Marcher dans les bois à l'hiver n'est pas aussi facile qu'il n'y paraît, surtout pour une Citadine comme moi, qui viens d'un pays tropical en plus. Quand il y a encore beaucoup de neige au sol, on ne sait pas si le pied va s'enfoncer ou non, si on marche sur une branche brisée, ou sur une roche. Moi, en tout cas, j'avais de la difficulté. N'ayant pas cette coutume, on peut imaginer comment je marchais en lenteur et les rires que ça provoquait, à commencer par mon mari, un vrai Québécois. Résultat: je préférais rester à la cuisine pour laver la vaisselle. Dehors, juste pour prendre des photos et respirer de l'air pur. Il y avait de quoi à faire pour tout le monde.
Dans la cabane à sucre c’est comme si on était chez un druide, comme si on était dans un monde magique, pour goûter les plaisirs d'une "potion" délicieuse qui est en train d'être préparée. On est enveloppé par un nuage sucré, ça sent sucré, ça goûte sucré. La vapeur sucrée se condense au plafond puis on reçoit des gouttes sucrées sur nos corps... les amis et la famille ensemble pour accueillir le printemps en toute douceur.

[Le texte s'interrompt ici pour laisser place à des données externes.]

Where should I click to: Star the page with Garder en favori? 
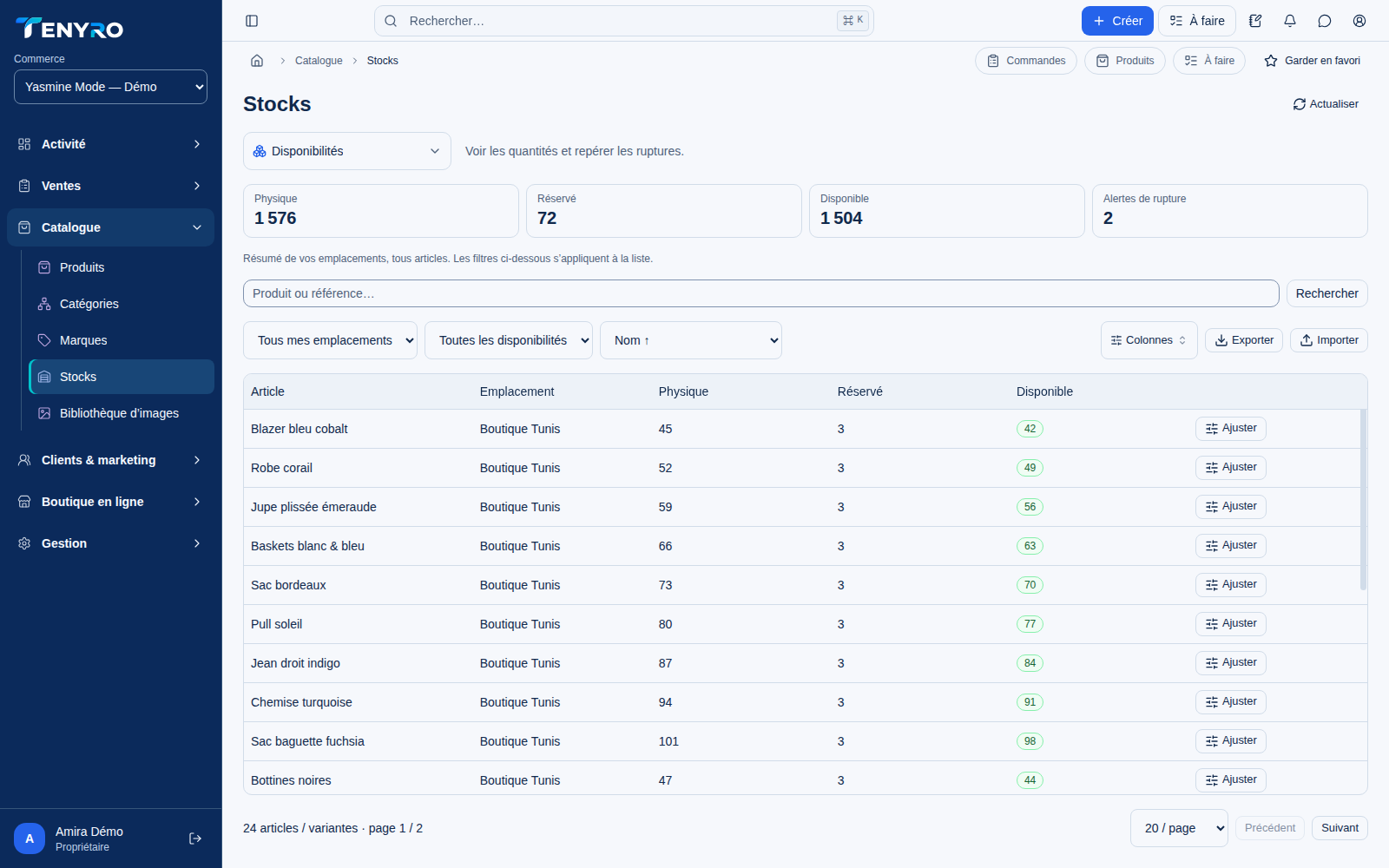[x=1312, y=61]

Dans le temps où j’allais à une ancienne cabane à sucre – de mon beau-père –, le bouilleur officiel était mon mari. On était les premiers à arriver, très tôt, et les derniers à partir, au coucher du soleil – il n’y avait pas d’électricité.

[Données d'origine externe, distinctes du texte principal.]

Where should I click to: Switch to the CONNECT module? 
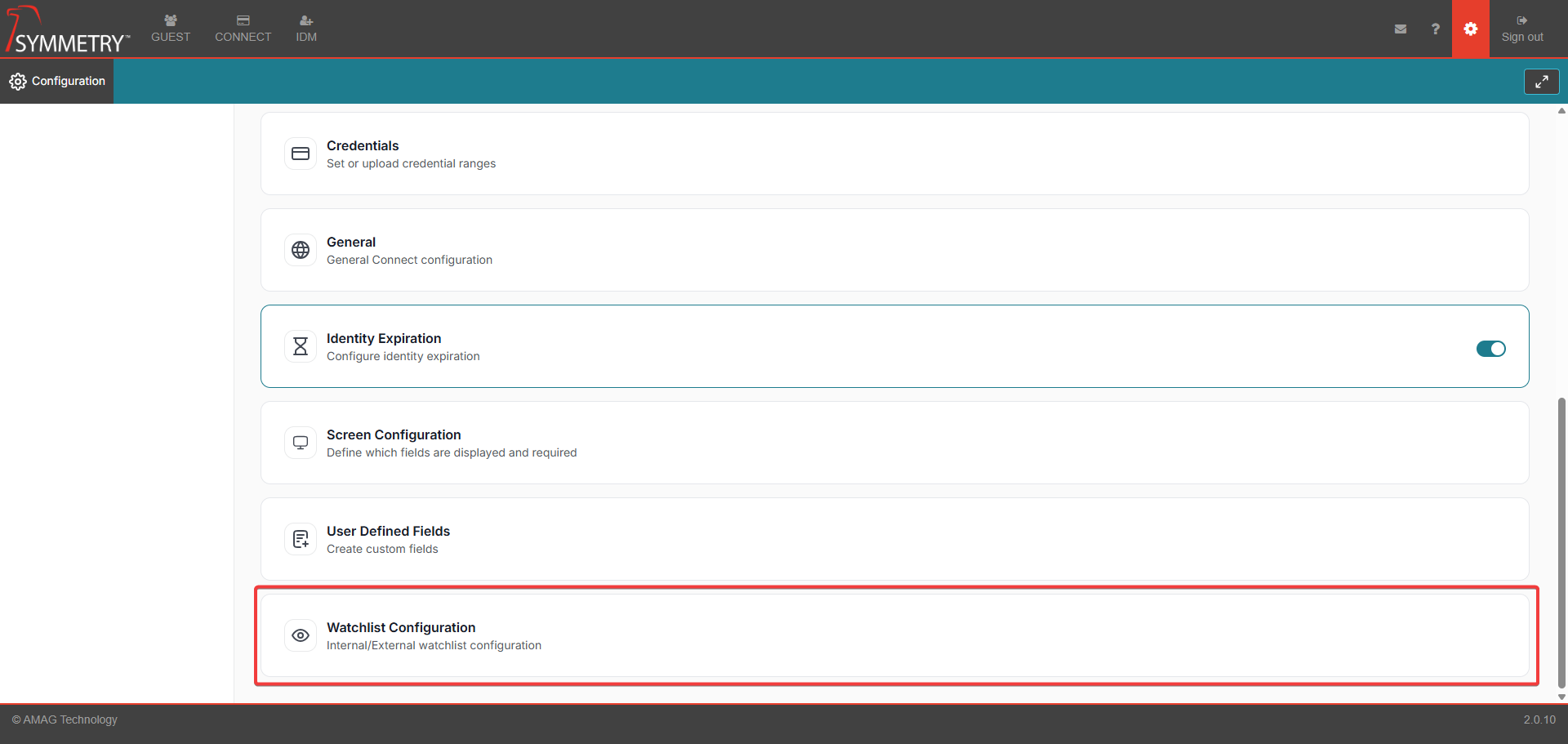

Dans ces cabanes rustiques, c’est le bouilleur qui chauffe et qui fait bouillir. Et la cabane devient accueillante tandis que l'eau se transforme en sirop. C'est lui qui opère ce miracle, le bouilleur. Puis, les miracles... ça ne finit plus... le sirop change en tire, en beurre d'érable, en grand-père... toute la douceur du monde dans la cabane. Puis... ça change en printemps!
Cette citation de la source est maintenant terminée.